(Saved entries)
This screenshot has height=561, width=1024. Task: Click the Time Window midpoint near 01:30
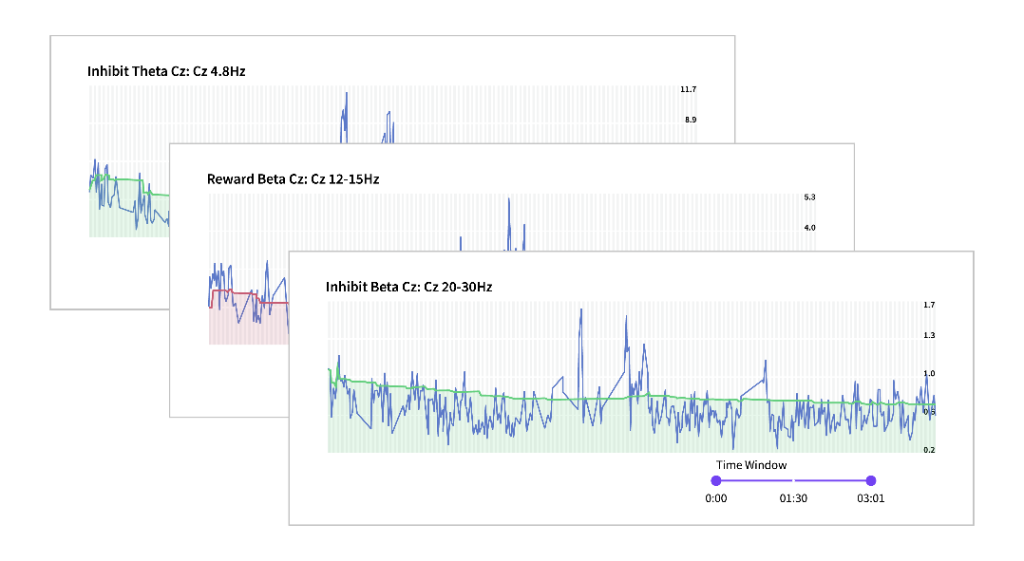pos(793,481)
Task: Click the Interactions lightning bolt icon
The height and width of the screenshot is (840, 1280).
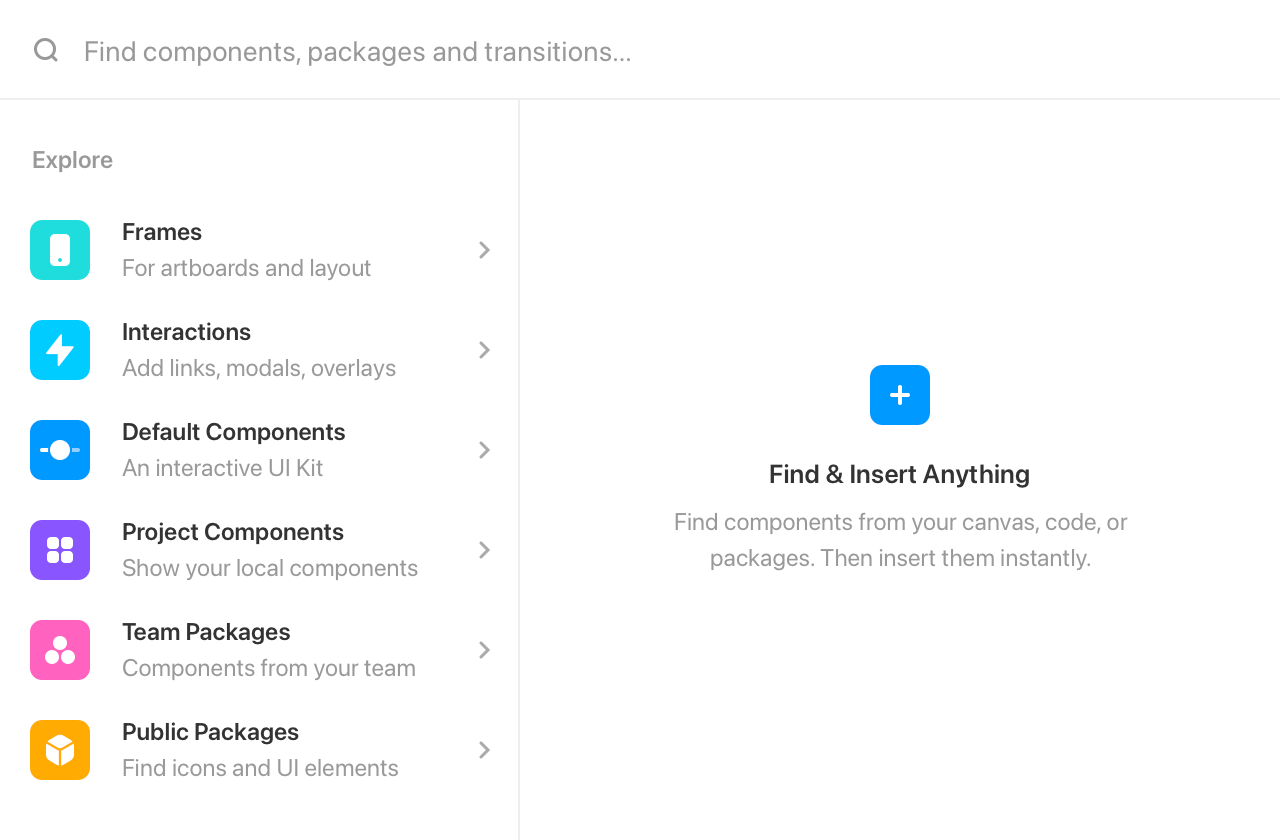Action: pos(60,350)
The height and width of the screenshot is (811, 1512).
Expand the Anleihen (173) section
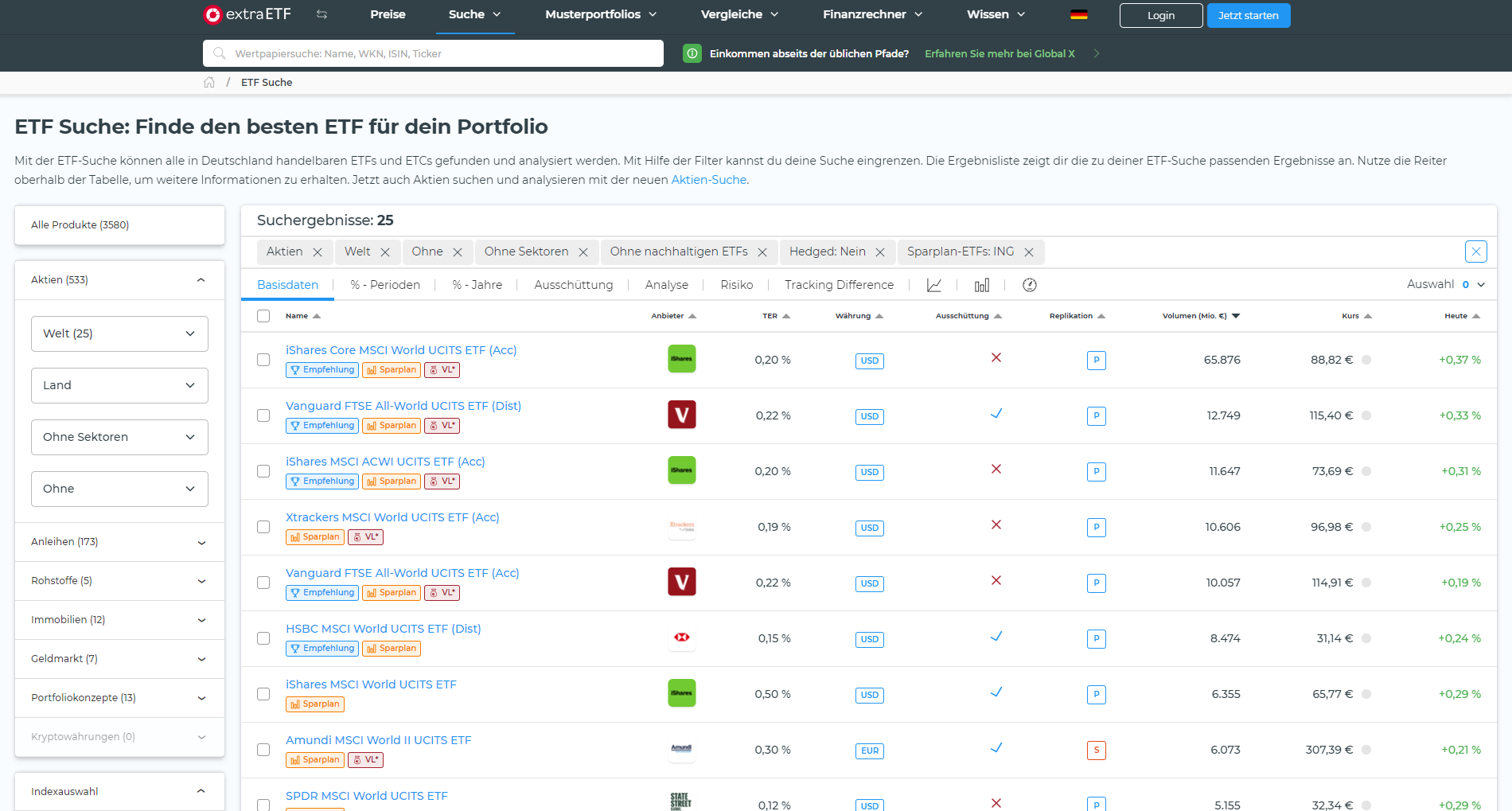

What to do:
Each line above should be returned exactly as it stands, minus any pictures.

Response area:
This screenshot has height=561, width=1024. Task: Click the Time Window midpoint near 01:30
pos(793,481)
Task: Click the Interactions lightning bolt icon
The height and width of the screenshot is (840, 1280).
Action: pos(60,350)
The height and width of the screenshot is (811, 1512).
Expand the Anleihen (173) section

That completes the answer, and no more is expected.